Exercise instructions
The lines below may contain the word "computer". Please count those that do and give the number alone.
========================
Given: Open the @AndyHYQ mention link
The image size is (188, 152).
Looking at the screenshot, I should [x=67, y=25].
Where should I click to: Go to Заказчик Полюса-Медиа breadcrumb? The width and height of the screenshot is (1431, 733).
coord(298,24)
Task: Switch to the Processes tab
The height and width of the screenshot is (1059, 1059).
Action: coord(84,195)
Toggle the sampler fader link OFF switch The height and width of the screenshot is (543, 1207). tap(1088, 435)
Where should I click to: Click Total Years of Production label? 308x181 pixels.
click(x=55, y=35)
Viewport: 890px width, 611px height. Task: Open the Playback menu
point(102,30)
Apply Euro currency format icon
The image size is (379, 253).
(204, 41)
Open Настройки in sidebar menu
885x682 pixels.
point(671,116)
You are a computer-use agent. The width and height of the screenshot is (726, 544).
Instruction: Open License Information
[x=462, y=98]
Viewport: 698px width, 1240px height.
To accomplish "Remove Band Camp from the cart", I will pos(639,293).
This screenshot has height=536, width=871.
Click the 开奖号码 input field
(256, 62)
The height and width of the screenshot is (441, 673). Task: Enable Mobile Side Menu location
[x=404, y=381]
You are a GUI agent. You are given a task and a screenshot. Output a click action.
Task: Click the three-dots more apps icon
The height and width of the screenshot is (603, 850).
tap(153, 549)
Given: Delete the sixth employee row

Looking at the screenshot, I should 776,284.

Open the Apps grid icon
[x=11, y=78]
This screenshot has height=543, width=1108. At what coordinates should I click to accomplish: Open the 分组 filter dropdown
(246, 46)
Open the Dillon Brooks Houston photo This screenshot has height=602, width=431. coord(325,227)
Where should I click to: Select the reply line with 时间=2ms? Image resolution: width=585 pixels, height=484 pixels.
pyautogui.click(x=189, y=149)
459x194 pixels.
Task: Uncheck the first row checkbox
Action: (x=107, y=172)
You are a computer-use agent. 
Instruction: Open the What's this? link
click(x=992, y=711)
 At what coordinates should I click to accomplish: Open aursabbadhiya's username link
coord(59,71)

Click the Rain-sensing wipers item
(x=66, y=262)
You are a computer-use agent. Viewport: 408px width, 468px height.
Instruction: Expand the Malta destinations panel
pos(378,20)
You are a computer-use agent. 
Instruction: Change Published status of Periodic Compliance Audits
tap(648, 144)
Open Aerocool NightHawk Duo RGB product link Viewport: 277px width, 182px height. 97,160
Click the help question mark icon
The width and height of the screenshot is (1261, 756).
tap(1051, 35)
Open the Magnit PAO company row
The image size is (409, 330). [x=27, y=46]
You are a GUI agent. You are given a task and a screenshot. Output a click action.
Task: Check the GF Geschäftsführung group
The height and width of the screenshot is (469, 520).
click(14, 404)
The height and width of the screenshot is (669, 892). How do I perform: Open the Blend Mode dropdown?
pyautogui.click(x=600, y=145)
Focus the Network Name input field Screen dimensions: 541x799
========================
Result of the exercise
4